[Records supplied Boundary: Start]

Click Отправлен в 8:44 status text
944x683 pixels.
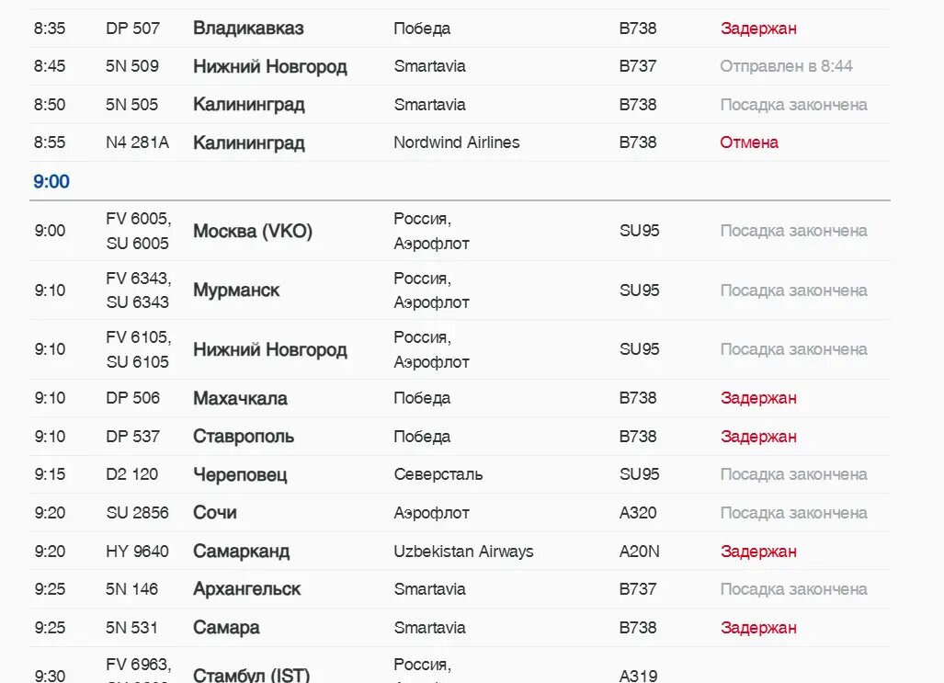[786, 66]
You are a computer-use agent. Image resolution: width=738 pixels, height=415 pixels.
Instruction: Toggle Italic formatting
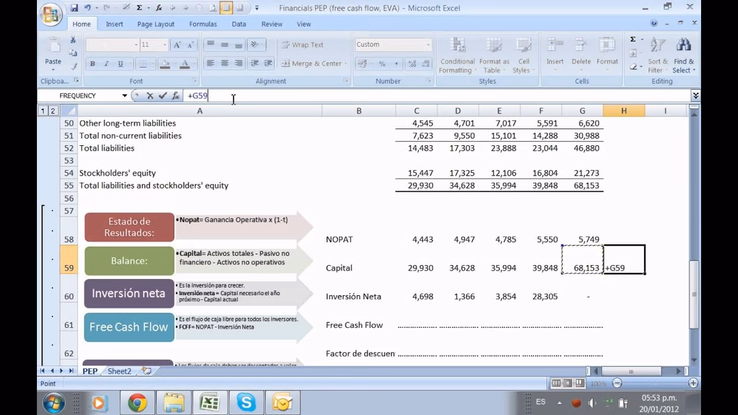[107, 64]
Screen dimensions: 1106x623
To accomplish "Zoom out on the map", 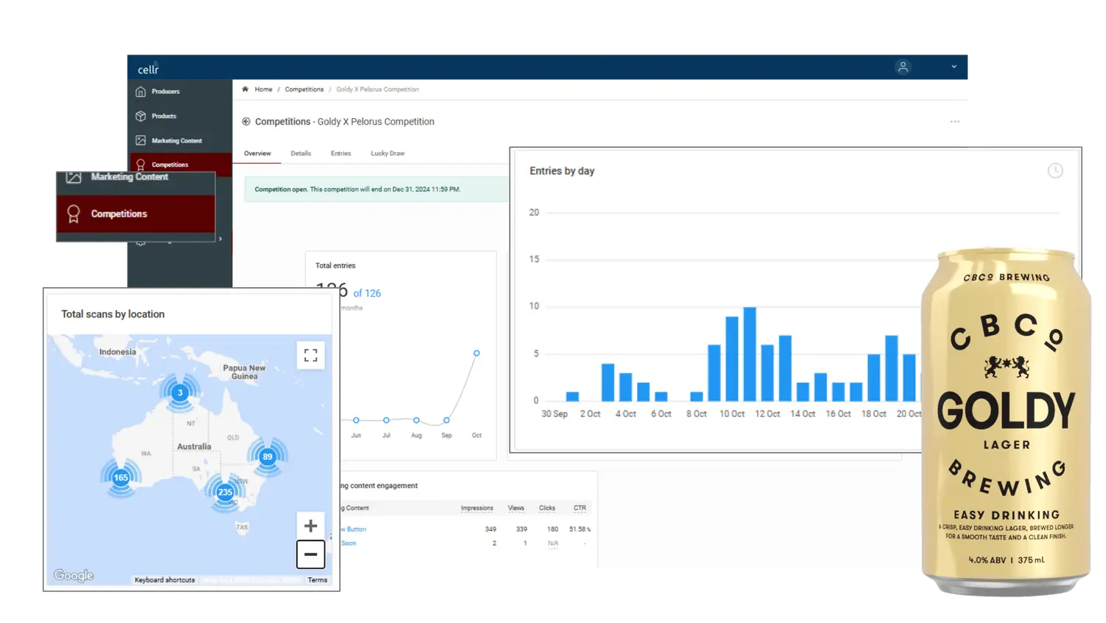I will (310, 554).
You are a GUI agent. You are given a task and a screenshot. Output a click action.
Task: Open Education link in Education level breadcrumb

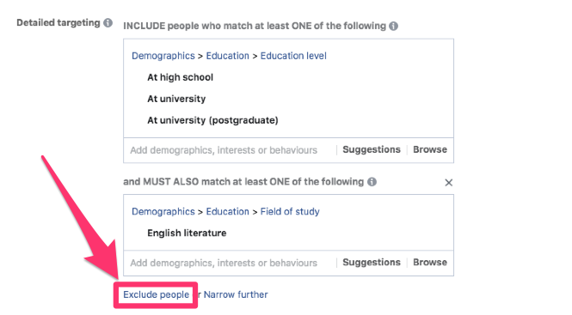point(227,56)
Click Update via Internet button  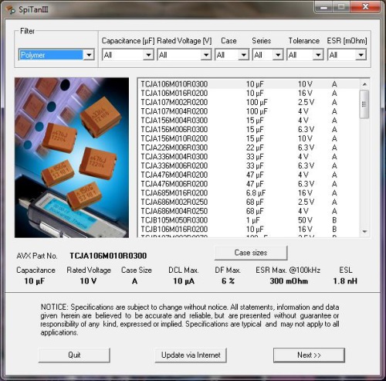[x=191, y=355]
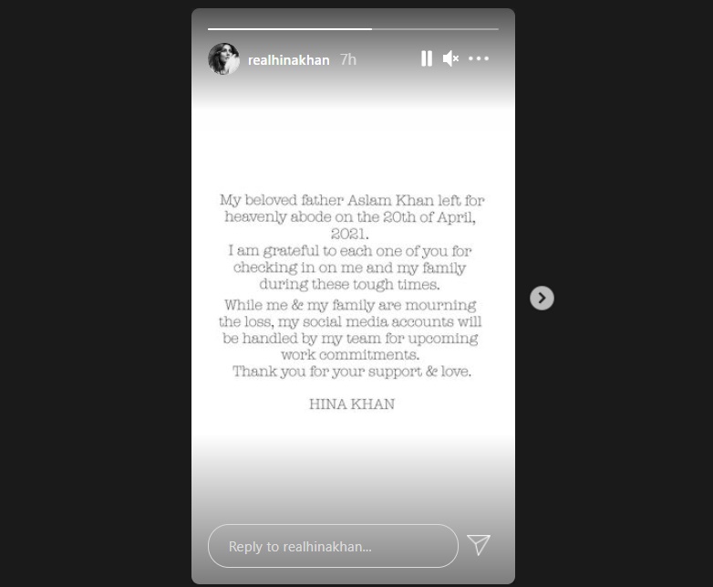This screenshot has width=713, height=587.
Task: Open realhinakhan profile picture
Action: click(x=223, y=59)
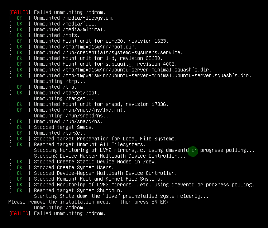Screen dimensions: 268x228
Task: Click 'Stopped Remount Root and Kernel File Systems.'
Action: 98,179
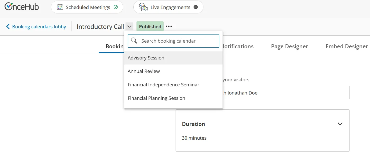The height and width of the screenshot is (152, 370).
Task: Click the Scheduled Meetings calendar icon
Action: click(60, 7)
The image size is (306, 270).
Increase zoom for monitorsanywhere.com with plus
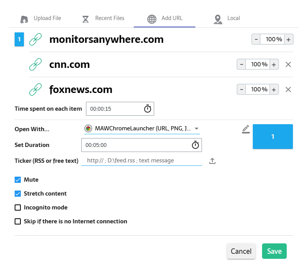[x=288, y=39]
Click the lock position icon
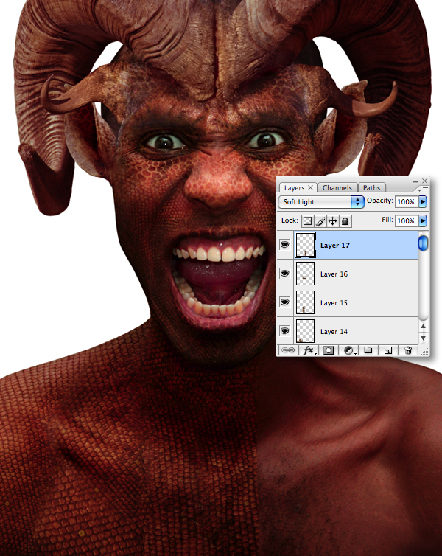 point(332,221)
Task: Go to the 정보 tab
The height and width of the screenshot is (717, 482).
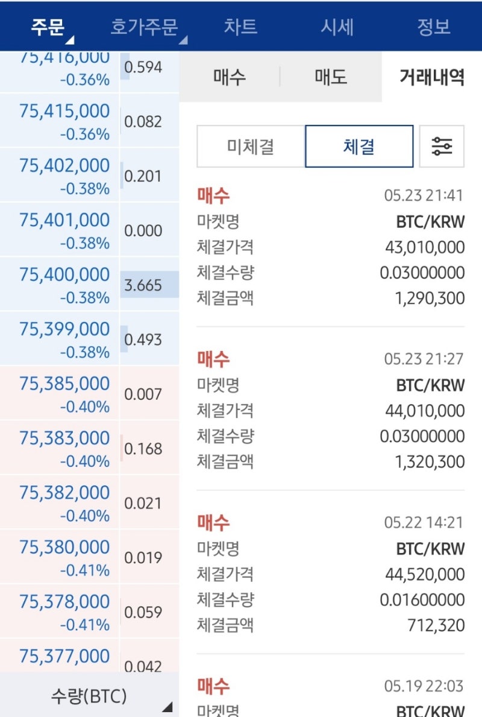Action: tap(434, 27)
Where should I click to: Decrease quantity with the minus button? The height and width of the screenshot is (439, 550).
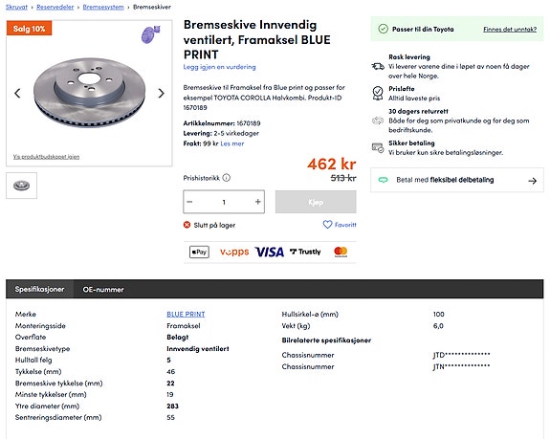click(189, 202)
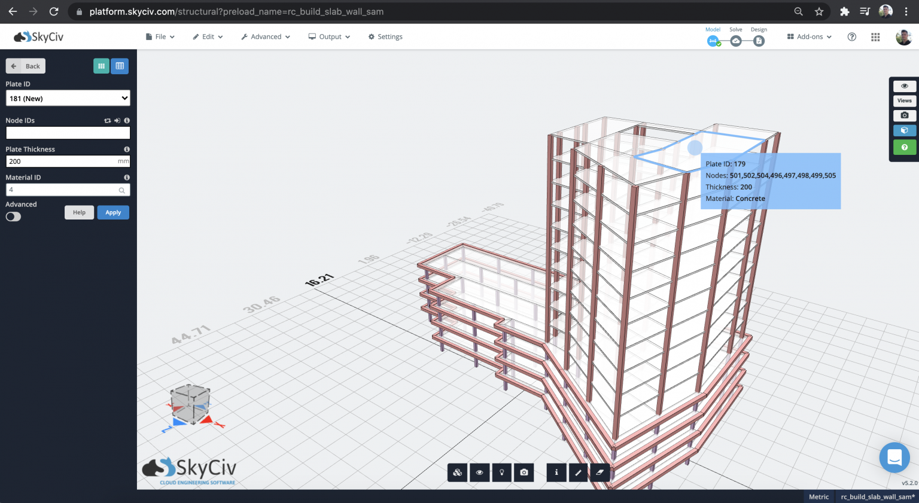This screenshot has width=919, height=503.
Task: Expand the File menu
Action: click(160, 36)
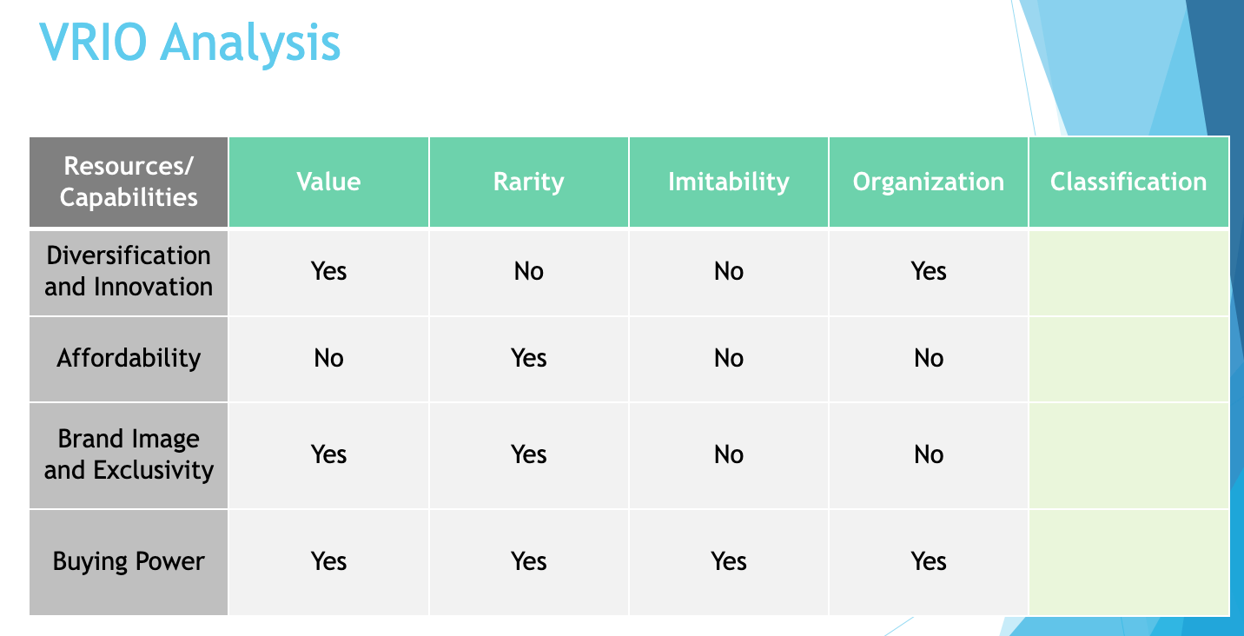Select the Resources/Capabilities header cell

(x=129, y=182)
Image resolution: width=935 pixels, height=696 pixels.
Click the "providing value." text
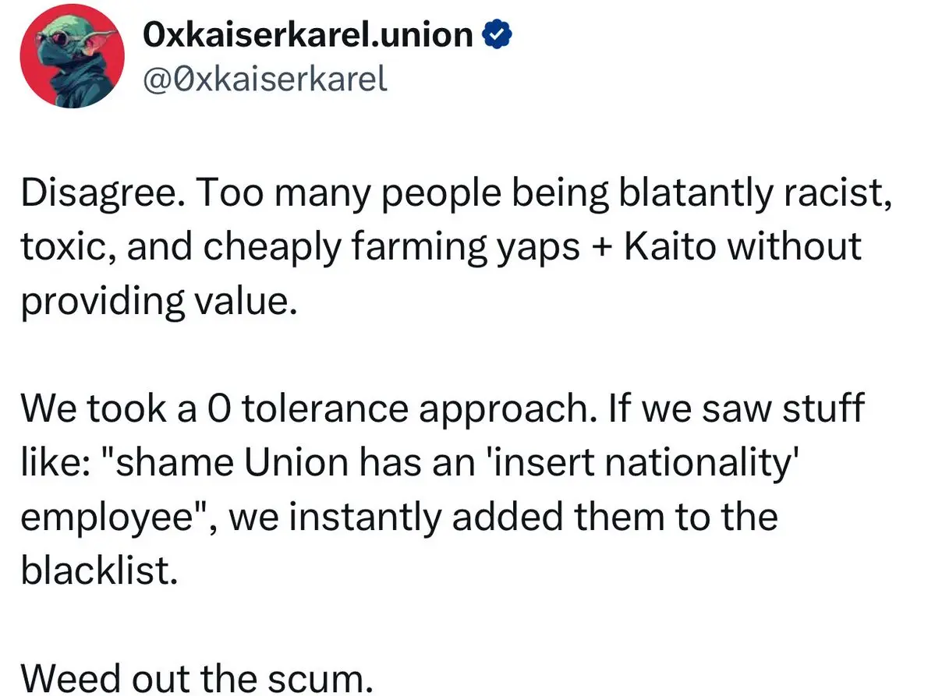[x=159, y=302]

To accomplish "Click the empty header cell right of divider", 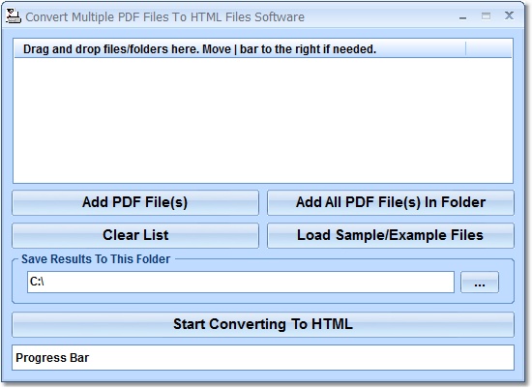I will coord(488,49).
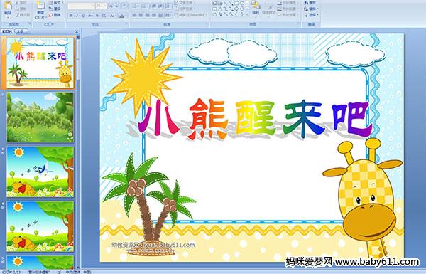This screenshot has width=426, height=274.
Task: Open the font size dropdown
Action: tap(101, 6)
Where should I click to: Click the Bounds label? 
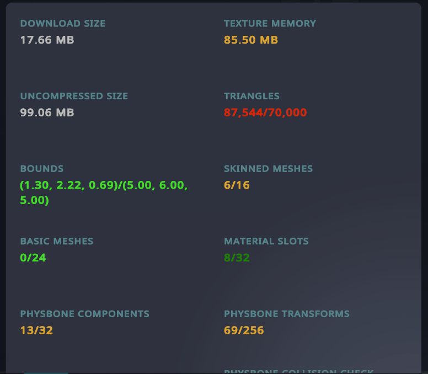coord(42,169)
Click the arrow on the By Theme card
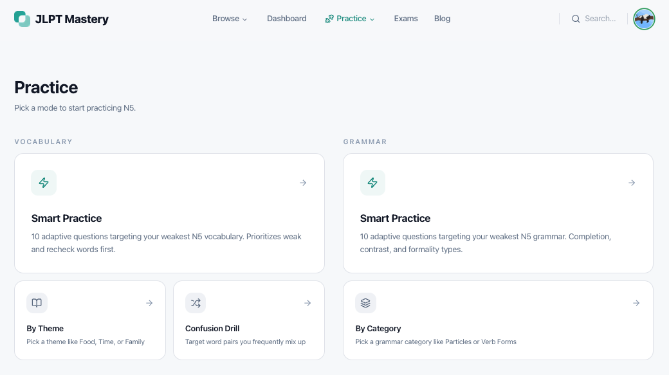Screen dimensions: 669x375 149,303
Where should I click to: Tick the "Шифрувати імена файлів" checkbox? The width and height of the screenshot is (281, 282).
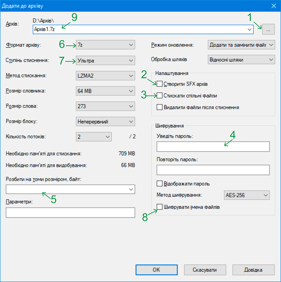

[Records supplied Boundary: End]

■ Activity ■
Find each line of the data above that holds the word "resolution", then copy it.

■ Completed task ■
You are a computer-use agent. Image resolution: width=738 pixels, height=415 pixels.
Image resolution: width=935 pixels, height=696 pixels.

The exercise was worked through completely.